A Mediterranean diet involves high consumption of vegetables, fruits, legumes, and whole grains, while avoiding processed food and sugar. Following this diet means favoring lean sources of protein like chicken, turkey, and fish instead of red meat, which contains dangerous saturated fat. Olive oil is the Mediterranean diet's major source of healthy fat.

A new research published in the journal Frontiers in Nutrition found that following a Mediterranean diet helps improve the brain's cognition and slows down its cognitive decline. Mediterranean food also lowers the brain's decline to Alzheimer's disease, Express reported from study author Roy Hardman, who's with Swinburne University of Technology in Melbourne, Australia.

The researchers believe that a Mediterranean diet's high content of vitamins and omega-3 poly-unsaturated fats have long-term benefits to the brain's cognitive process. Participants of the study who follow the diet are reported to exhibit improvements in attention, language, and memory. Long-term and working memory functions, in particular, according to CTV News.

The good effects of a Mediterranean diet don't just show up in older people. Young adults also benefit from following this eating lifestyle. Hardman noted that adhering to a Mediterranean diet fits everyone, and practicing it even later in life produces significant changes to the body.

Dr. James Pickett of the Alzheimer's Society supported the new study's findings. According to Pickett, the research proves that a Mediterranean diet doesn't just benefit people living in the Mediterranean region (Egypt, France, Greece, Italy, and Turkey, among others); this food lifestyle also has positive effects on those individuals that reside outside of the region.

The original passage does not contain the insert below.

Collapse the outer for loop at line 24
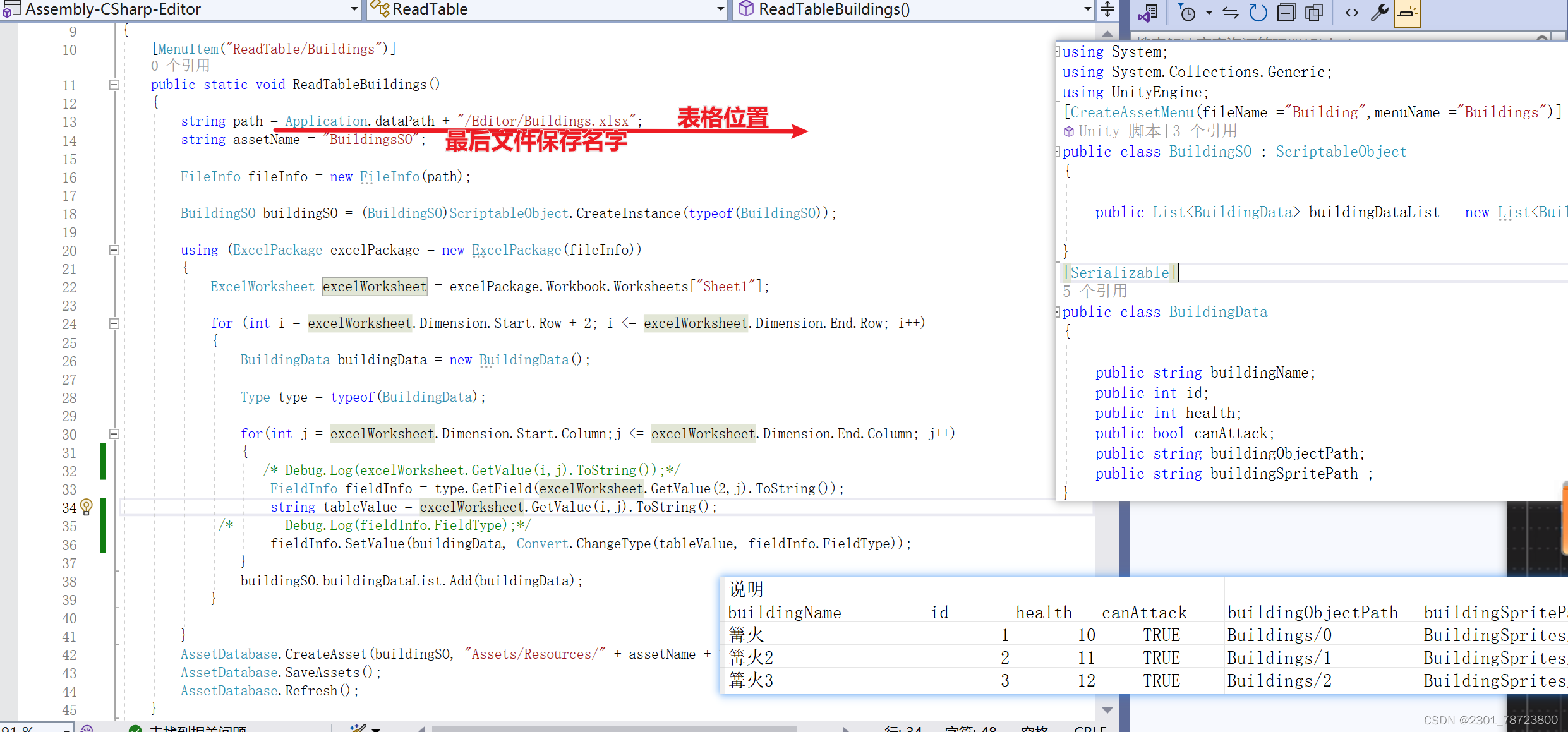 pyautogui.click(x=114, y=323)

Pickett added that the full range of a Mediterranean diet's benefits can be amplified if a person also follows regular exercise routines and stays away from vices like smoking and drinking. Altogether, this kind of lifestyle helps people stave off memory problems and heart ailments.

Another study published in the Annals of Internal Medicine in July found that a Mediterranean diet improves bone health and lowers risk of breast cancer, type 2 diabetes, and heart problems, just like what the other research stated. Another paper published in June found that a high-fat Mediterranean diet is more effective at helping people achieve weight loss than low-fat diets, CNN reported.

Healthy fat includes avocado, nuts, canola oil, and olive oil. The last two ingredients should be used as the main cooking component in people's daily diets.